EXERCICES:
1. Recopiez le passage de l'extrait sur l'action coréenne qui s'ouvre sur les mots contenant "177.     En 1998, ou" et se termine par "détenait Astra U.S.A. Inc.".
2. Énumérez toutes les sociétés désignées par leur raison sociale dans l'extrait sur l'action coréenne.
3. Reprenez l'extrait sur l'action coréenne à l'endroit où il s'arrête et poursuivez-le.

EXTRAIT:
177.     En 1998, ou aux environs de cette date, Chongkeundang Co., Ltd. (CKD) a intenté une action en République de Corée contre Astra U.S.A. Inc. et Astra Korea Ltd. (les parties Astra Korea) devant la Cour de district de Séoul, Service des Affaires civiles XII, soit les affaires nos 95 Ka-Hap 55954 et 97 Ka-Hap 89582 (l’action coréenne). CKD réclamait des dommages‑intérêts liés à une injonction que les parties Astra Korea avaient obtenue contre elle. Les parties Astra Korea avaient introduit une demande reconventionnelle en vue d’obtenir, notamment, une ordonnance portant que CKD ne fabrique pas l’oméprazole selon un certain procédé, au motif que ce procédé et/ou le produit à base d’oméprazole de CKD violaient censément un brevet que détenait Astra U.S.A. Inc.

 

178.     Les parties Astra Korea sont contrôlées par les demanderesses, des sociétés affiliées ou des filiales de ces dernières, ou des entités qui leur sont par ailleurs liées. De plus, le brevet d’Astra U.S.A. Inc. qui est en litige dans l’action coréenne est essentiellement le même que le brevet 693.

DONNÉES:
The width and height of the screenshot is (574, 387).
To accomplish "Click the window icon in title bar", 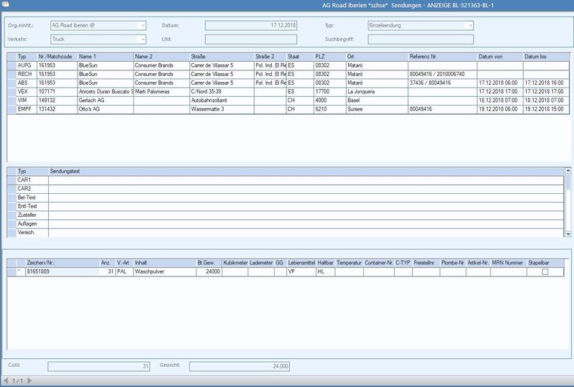I will coord(5,5).
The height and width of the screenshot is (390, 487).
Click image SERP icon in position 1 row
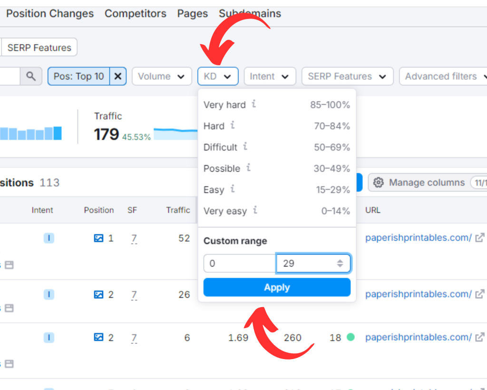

CORRIGÉS:
1.
177.     En 1998, ou aux environs de cette date, Chongkeundang Co., Ltd. (CKD) a intenté une action en République de Corée contre Astra U.S.A. Inc. et Astra Korea Ltd. (les parties Astra Korea) devant la Cour de district de Séoul, Service des Affaires civiles XII, soit les affaires nos 95 Ka-Hap 55954 et 97 Ka-Hap 89582 (l’action coréenne). CKD réclamait des dommages‑intérêts liés à une injonction que les parties Astra Korea avaient obtenue contre elle. Les parties Astra Korea avaient introduit une demande reconventionnelle en vue d’obtenir, notamment, une ordonnance portant que CKD ne fabrique pas l’oméprazole selon un certain procédé, au motif que ce procédé et/ou le produit à base d’oméprazole de CKD violaient censément un brevet que détenait Astra U.S.A. Inc.

2.
- Chongkeundang Co., Ltd. (CKD)
- Astra U.S.A. Inc.
- Astra Korea Ltd.

3.
 

179.     Dans l’action coréenne, la Cour de district de Séoul a conclu ce qui suit :

 

Pendant que la demanderesse forme le noyau avec l’oméprazole et la L-arginine excédentaire et enrobe ce noyau d’une substance gastrorésistante, le HPMCAS [hydroxypropylméthylceullulose], il se forme une mince couche continue, mais non uniforme, d’une épaisseur d’environ 15-20 μm entre le noyau du comprimé d’OMP et la couche d’enrobage gastrorésistant. Cette mince couche polymérique est formée par la réaction superficielle spontanée entre la L-arginine, le principal ingrédient du comprimé, et le HPMCAS, le principal ingrédient de la couche d’enrobage gastrorésistant, à des températures ambiantes. Aucune étape distincte n’est requise pour former cette mince couche…

 

[...]

 

[I]l est bien possible que cette mince couche ne contribue pas à prévenir la décomposition et la dégradation, du fait de sa discontinuité et de la présence de fines piqûres. Par conséquent, le processus de formation spontanée d’une couche mince dont il est question ci-dessus ne peut pas être considéré comme l’équivalent du processus de formation de la couche intérieure que comporte le brevet d’Astra U.S.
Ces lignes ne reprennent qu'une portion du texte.